Some of Edgar’s wrath seemed to die in him. ‘You do not. Nay, I can read you, my friend. Eh Raoul, what an end to all our hope, what an end to friendship, when we are torn apart by such dealing!’ He put out his hand to lay it on Raoul’s arm, but let it fall again. ‘A drawn sword lies between us. I am glad we fought together in Brittany.’ He stared at the ground, but raising his head again in a little while, said: ‘Bound, both of us, yet when I think of all that is held by the past – friendship and what small happiness I have known – I can hear some voice in my heart that cries, heedless of fealty: “Would to God I had no lord!”’

‘Ah Christ, and in my heart also!’ Raoul said. His smile went awry. He held out his hand. ‘Across the sword …’ he said.

Edgar clasped it, and did not at once let go. He seemed to find it hard to speak. He said at last: ‘You would have come with us to England. Do not, Raoul. I thought to light you to your marriage-bed, but what has passed this day ends that dream with all else that we two held dear.’

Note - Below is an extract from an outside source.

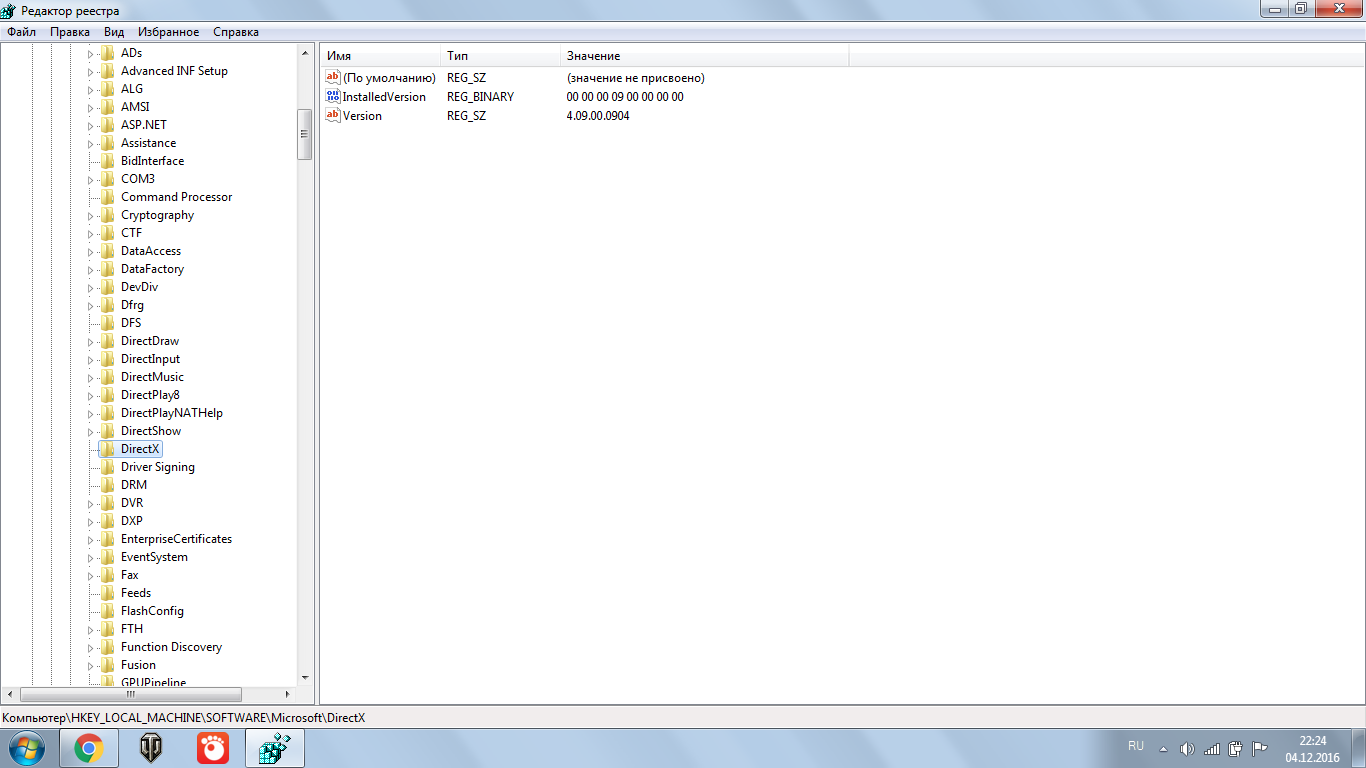Click the Значение column header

‘I know it,’ Raoul said. ‘But let me still cherish hope! Edgar –’ He broke off, and pressed Edgar’s hand. ‘I cannot say it. I shall see her again. When do you set sail? As soon as may be?’ He gave an uncertain laugh. ‘God’s pity, it will be strange in Rouen with you gone!’

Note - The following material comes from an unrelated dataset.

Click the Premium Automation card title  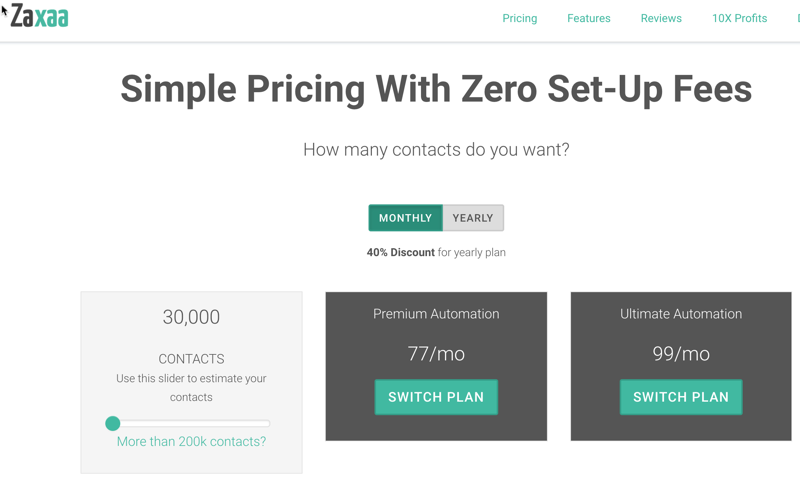click(x=436, y=314)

They left Bayeux the next morning. The Earl rode beside William as he had done each day for many weeks. Neither spoke of the oath, but when they came to Rouen and lay again in the palace the question of the Earl’s betrothal was broached. He was solemnly affianced to the Lady Adela. She did not stand as high as his elbow, and was torn between pride in her future lord and exceeding great awe of him. He had an easy way with children, and lifted her in his arms and set a kiss upon her cheek. The memory of his smile was to remain with her all her short life.

There was no more to do but to take leave of the Norman Court. The day after his betrothal Earl Harold rode away to the coast, and amongst his escort was Raoul de Harcourt, ranging close beside Elfrida’s litter.

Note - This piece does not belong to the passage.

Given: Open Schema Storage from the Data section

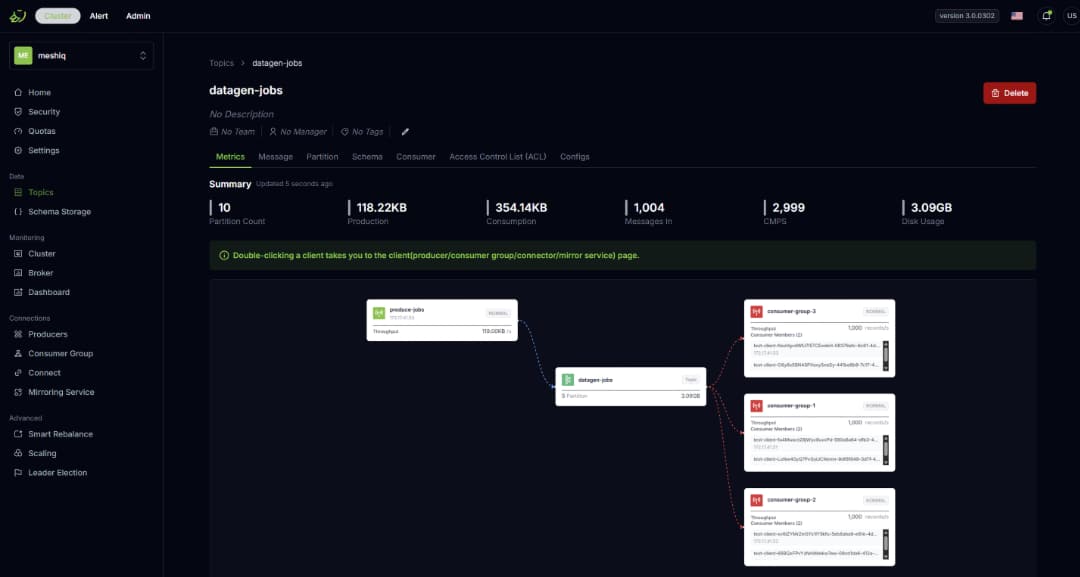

Their farewells had been said. She had lain sobbing in his arms like a tired child, while he stroked her hair and whispered to her of courage and hope. ‘I shall come to claim you,’ he said. ‘As God lives and reigns, I shall come to you.’ He held her closer still. ‘Wait for me: trust me! It will not be long. And whatever guise I come – remember that I love you, yea, and would give my life to spare you pain! Remember that always, O my little love!’

She promised, wonderingly, searching his face for his meaning.

He said: ‘I can tell you no more. Only remember! and though the future hold grief and bitter anguish, think this: as Edgar is bound, so too am I, by ties I cannot break.’

‘I am afraid! I am afraid!’ she said. ‘What grief but this parting? What anguish? Raoul, Raoul!’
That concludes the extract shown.